The Settlement Terms Are Not Final. As mentioned above, the settlement must still be approved by Judge Wilken, who must determine if the settlement terms are fair, reasonable, and adequate to all of the class members.25 Class members will likely not be paid identical amounts under the settlement terms because they play a variety of sports at different schools, so Judge Wilken will evaluate whether student-athletes in very different circumstances are all compensated fairly. Class members who are not content with the settlement terms could opt out and retain their right to sue the NCAA and the Power Five conferences individually.

The NCAA is Not Exempt from Future Litigation. The NCAA also remains subject to future antitrust litigation, particularly with respect to rules and regulations relating to eligibility and compensation for student-athletes. Congress has not provided the NCAA an antitrust exemption, despite the NCAA’s lobbying efforts to secure one.  Judicially-created exemptions from the antitrust laws are likewise disfavored absent a clear congressional mandate.  As a result, Major League Baseball is the only major sport in the U.S. with a general exemption from the antitrust laws, thanks to a 1922 Supreme Court decision.  Other professional sports leagues rely only on a non-statutory labor exemption that permits them to negotiate collective bargaining agreements (“CBAs”) with player unions. Where such a CBA concerns the terms and conditions of employment and is the result of arms-length bargaining, the non-statutory exemption immunizes both the professional leagues and unions from antitrust liability. The NCAA could not benefit from that exemption if it succeeds in its efforts to obtain congressional legislation declaring that student-athletes may not engage in collective bargaining and are not employees.26

Effect on School Athletics. Going forward, it is unclear which schools and student-athletes will participate in the revenue sharing model created by the settlement because the settlement merely allows schools to “opt in” to revenue sharing without requiring it. Presumably, if a school does opt to share revenue with student-athletes, then student-athletes in the top revenue-generating sports will be most likely to participate, but the distributions will likely vary from school to school. This could lead to student-athletes transferring to schools that prioritize distributions to the sports that they play. Furthermore, revenue sharing between schools and student-athletes could lead to schools cutting sports programs that do not generate enough revenue. Notably, schools should make their revenue sharing decisions independently and without consulting or reaching any agreement with competing schools; a refusal of all or most schools to share revenues may lead to further antitrust litigation from student-athletes alleging the refusal is the result of unlawful coordinated activity.

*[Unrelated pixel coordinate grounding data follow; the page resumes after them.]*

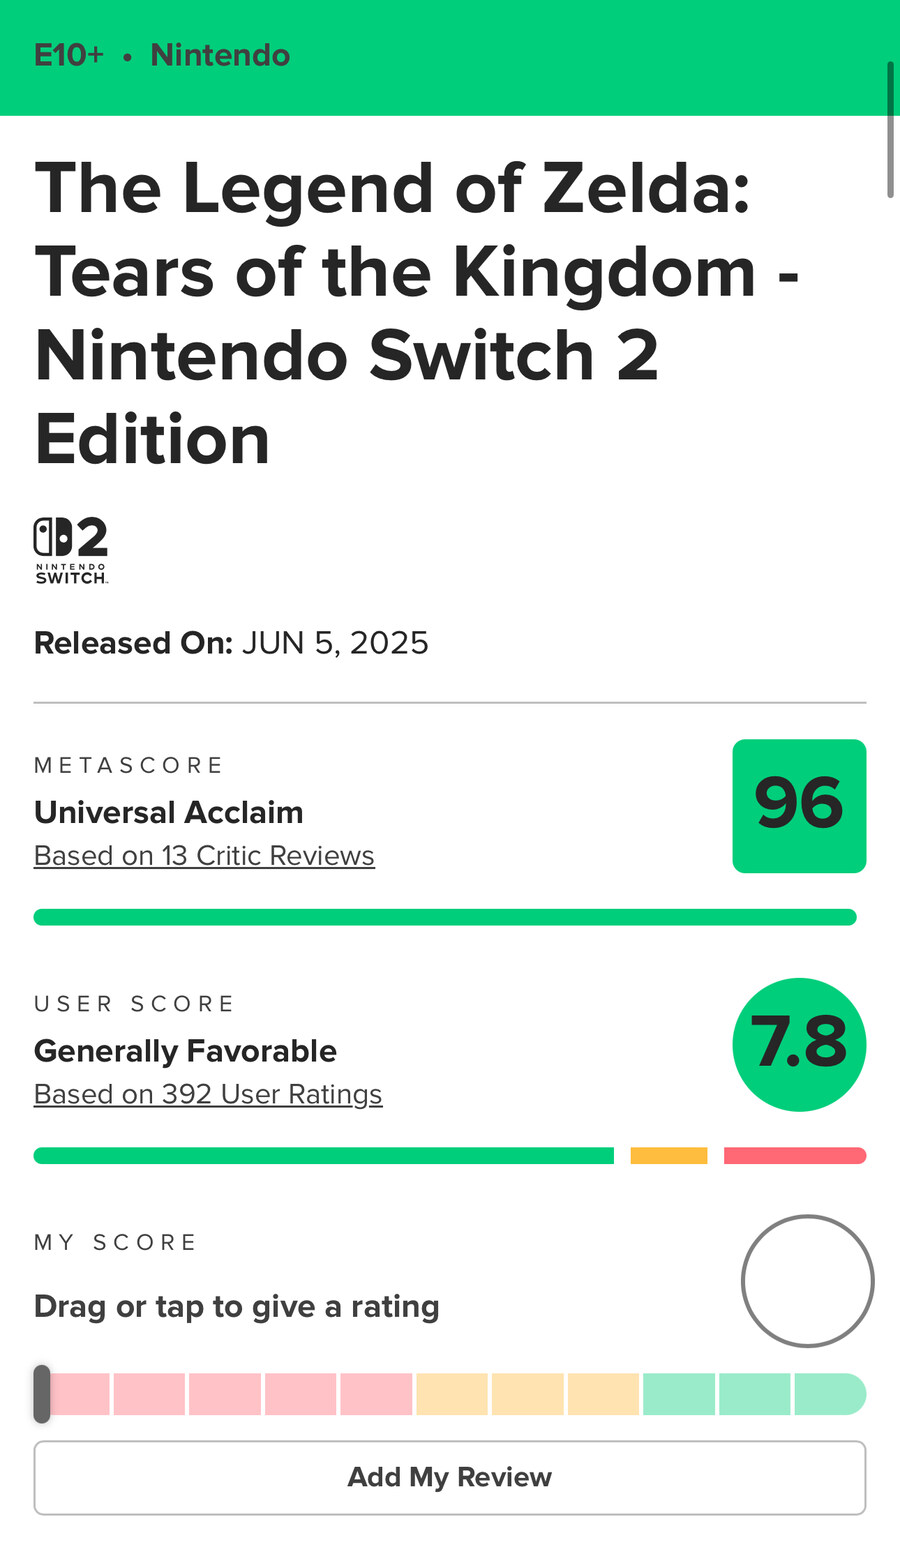Select the first green rating segment

tap(679, 1394)
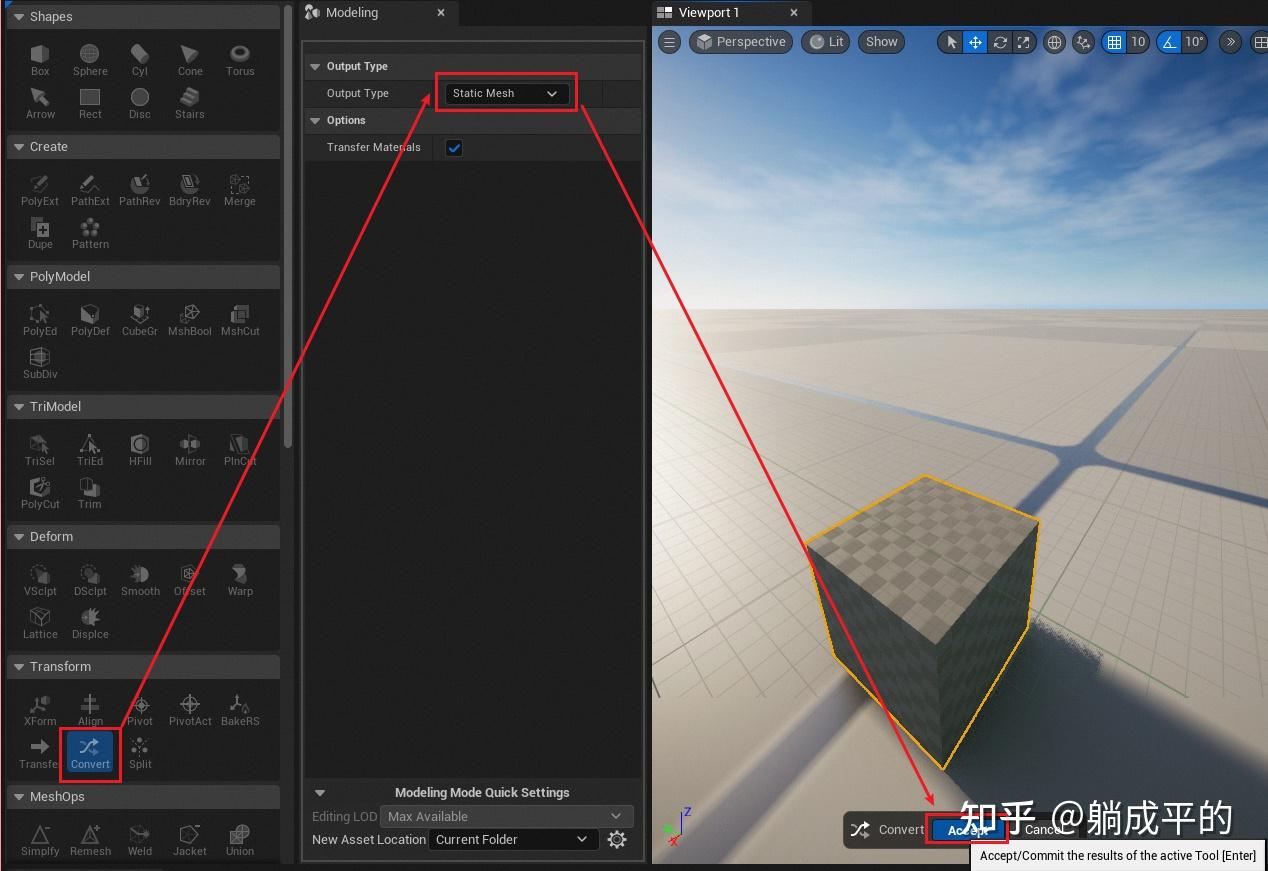Click the 10 degree angle snap value
Screen dimensions: 1268x871
pyautogui.click(x=1192, y=41)
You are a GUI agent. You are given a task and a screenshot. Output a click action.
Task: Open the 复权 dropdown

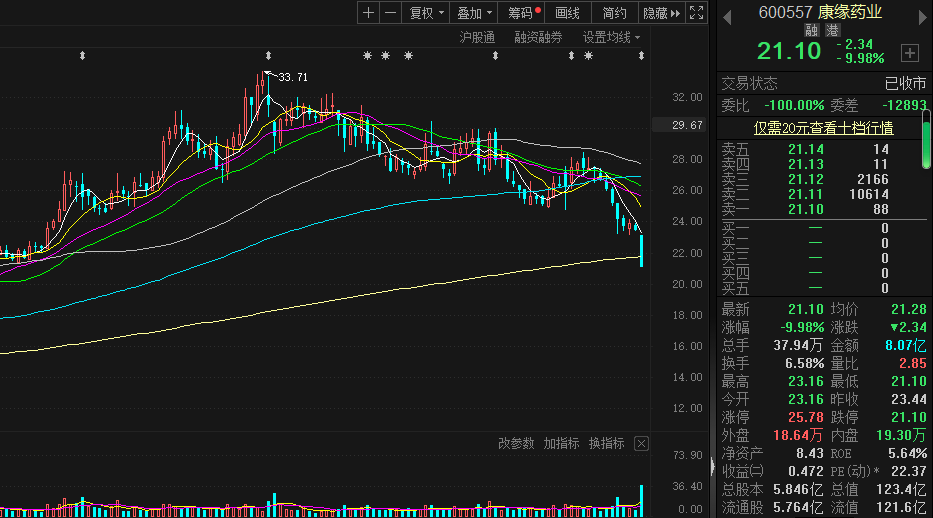pyautogui.click(x=426, y=13)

Effect on Booster Collectives and NIL Deals. Under the terms of the settlement, schools will be directly compensating student-athletes through revenue sharing and NCAA restrictions prohibiting schools from directly engaging in NIL deals with student-athletes may be lifted in the near future.27 If such restrictions are lifted, it is unclear what role third party booster collectives will play in student-athlete compensation. The proposed settlement terms, while not yet finalized, exclude third-party NIL compensation as part of the revenue cap, which could lead to more income opportunity for student-athletes at enterprising institutions and a greater imbalance in the revenue landscape.28

Compliance. The settlement has not yet been approved, and current NCAA rules remain in effect. It is important for schools, booster collectives, student-athletes, coaches, and other stakeholders to ensure that they remain in compliance with applicable state law and current NCAA and university rules.

The agreed-upon settlement terms are a step forward in the NCAA’s desire for a clear and consolidated resolution of pending legal challenges and signal an unprecedented (and now likely inevitable) new world order of student-athlete compensation. However, this is far from the end of such developments, and we will continue to monitor this evolving landscape and the implications of such changes for stakeholders.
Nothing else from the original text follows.